▸ Problem a: In the Canada Day reflection, where was the missing Canadian flag finally found?

──────────

Friday, June 30, 2017

2017 Canada Day Reflection: Thanksgiving more than pride

In my mind, it was turning into The Mystery of the Missing Canadian Flag. Last fall when I was out of town, an unexpected snowstorm hit... and it was up to my husband to put away the garden. It was a good thing that he took down the Canada flag from our flagpole and put it away, but because he had so much to do in the storm, he forgot exactly where he put it.

Needless to say, we've spent a fair bit of time looking for it this spring because it wasn't in any of the usual places, or the unusual ones. I had pretty much given up searching, saying, "Oh well," but yesterday, when I was looking for something in my laundry cupboard, I moved something aside... and suddenly realized that I was holding the missing Canadian flag! I dropped everything and went to run it up its flagpole over our garden.

Canada celebrates the 150th anniversary of Confederation this weekend -- a space of time that is a drop in a bucket when you consider the history of countries like India or China, or those in the Middle East and Europe. Our young country of Canada is blessed in so many ways -- but some of the lead up to the 150 celebrations has made me wonder what we are actually celebrating.

The consumerism associated with this celebration leaves me rather depressed -- Canada flag paper plates and napkins, red plastic cutlery, plastic flag garlands, pennants, balloons, t-shirts, ball caps, and more stuff that I don't even want to think about, enough to fill our landfills... Oh, and if you cut yourself while preparing the Canada Day barbecue, there are Canada flag bandaids. The government is already spending millions on celebrations, and how much will ordinary Canadians spend on flag-labelled junk made in other countries? Sheesh.

Of course, my hesitation isn't just about the stuff. There's a lot that has happened in this country in the last 150 years that make us proud to be Canadians -- but there's also a fair bit to deflate our spirits. I'm thinking particularly of the treatment of our Indigenous sisters and brothers over those 150 years. Racism has kept us from becoming a truly wholesome society -- imagine what our nation would have been like if European settlers had been willing to cooperate with the First Nations rather than segregating them and forcing them to give up their culture in what turned out to be a residential school-based genocide. Our challenge now is to heal the entire nation. I hope there will be many Canada Day blanket exercises or other opportunities to bring Canadians to understanding and reconciliation.

Taking pride in our country is probably a good thing on many fronts, but we need to keep in mind that many of us live here simply by accident of our birth, not because we have done anything special to deserve our nationality. I suggest that rather than making Canada Day a consumerist celebration of the sesquicentennial with misplaced pride and all sorts of silly red-and-white paraphernalia that needlessly use the earth's resources, we make it a time of thanksgiving. Let Canada Day be a time to reflect on and be grateful for the gifts our land has bestowed upon us, a time to come up with ways to heal divisions within our society, to work for justice and to welcome those who need a home.

Yes, sing O Canada with fervour at some point on July 1st, but also consider psalmist's words about dwelling in God's house and how they can fit with our feelings about living in our beautiful country:

**How lovely is your dwelling place, O God.

My soul longs for the courts of my God:
my heart and my flesh sing for joy to the living God.
Even the sparrow finds a home
and the swallow a nest for herself
where she may lay her young at your altars.
Happy are those who live in your house,
ever singing your praise.
Happy are those whose strength comes from you,
in whose hearts are the road to your home.

──────────

▸ Problem b: Rewrite the entries starting with the line containing "Expand Membership Terms of Service section" and going on through the line containing "click(x=1137, y=248)", switching "Membership" to "Subscription" and leaving everything else the same. Give only those lines.

▸ Given data:
──────────

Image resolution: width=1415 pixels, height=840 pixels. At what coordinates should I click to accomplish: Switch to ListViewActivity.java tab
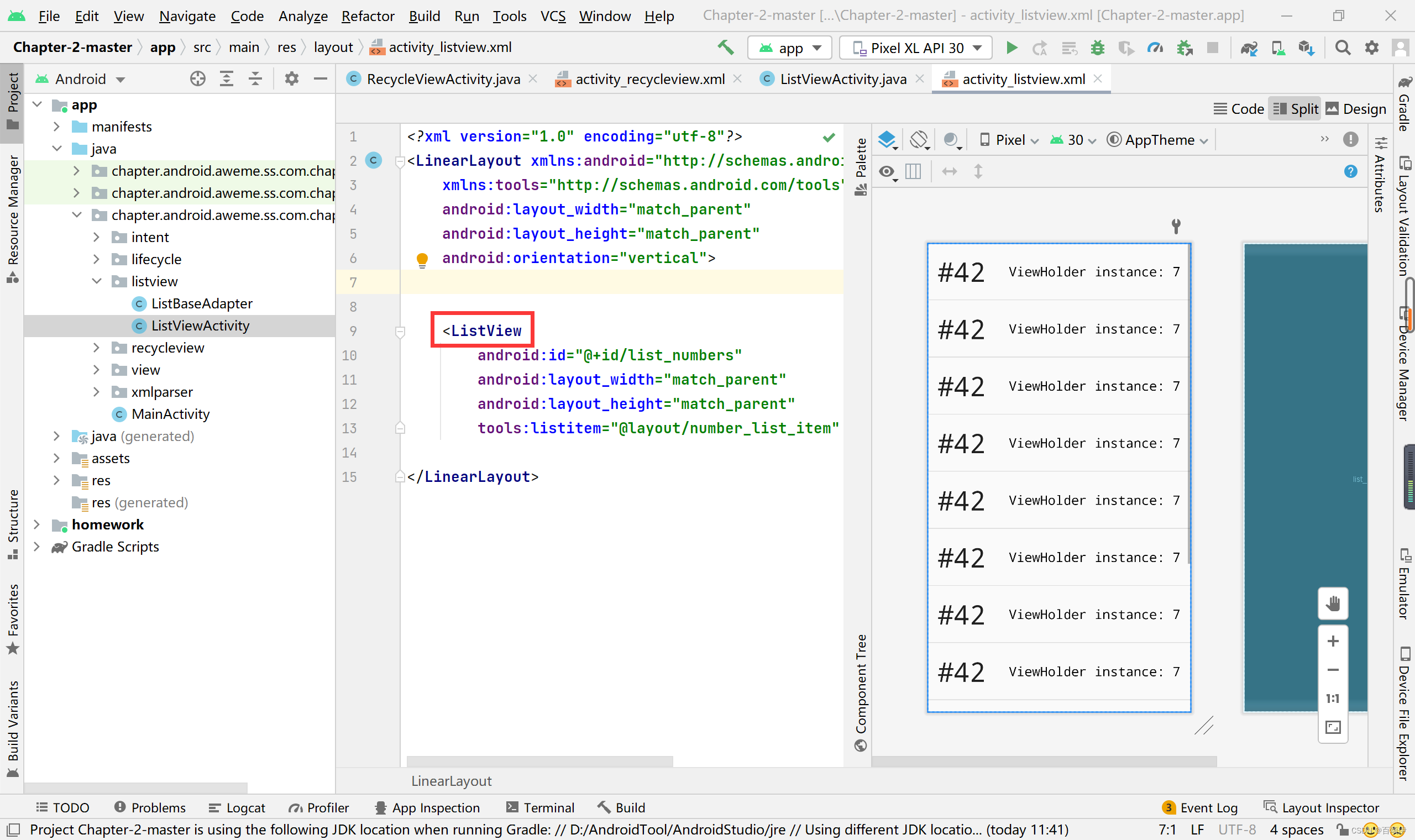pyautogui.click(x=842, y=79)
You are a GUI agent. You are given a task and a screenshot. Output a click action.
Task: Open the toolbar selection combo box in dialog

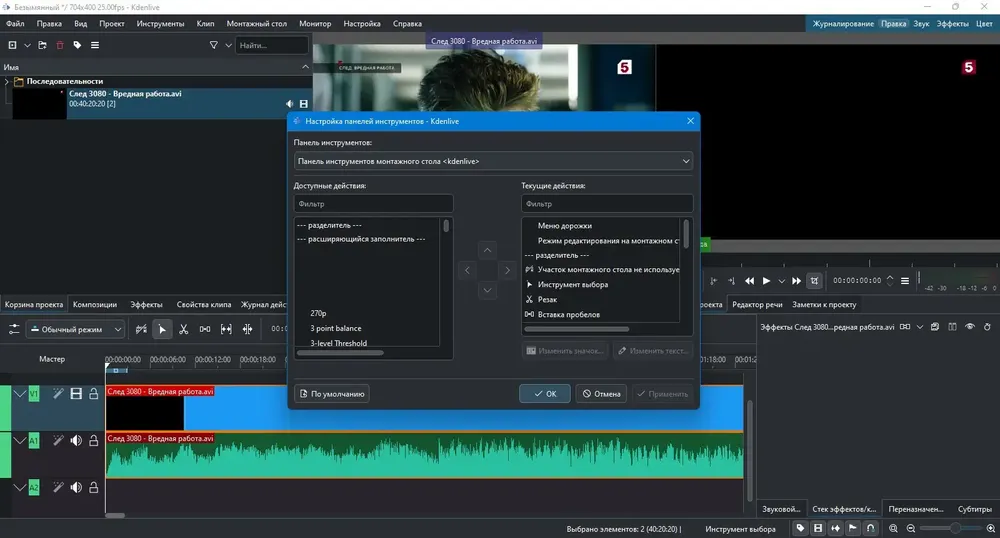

──────────

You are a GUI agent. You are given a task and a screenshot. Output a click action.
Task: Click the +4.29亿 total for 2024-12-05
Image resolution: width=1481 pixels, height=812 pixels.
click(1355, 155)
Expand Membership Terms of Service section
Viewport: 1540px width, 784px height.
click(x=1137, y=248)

──────────

▸ Expected answer a: In the laundry cupboard.

▸ Expected answer b:
Expand Subscription Terms of Service section
Viewport: 1540px width, 784px height.
click(x=1137, y=248)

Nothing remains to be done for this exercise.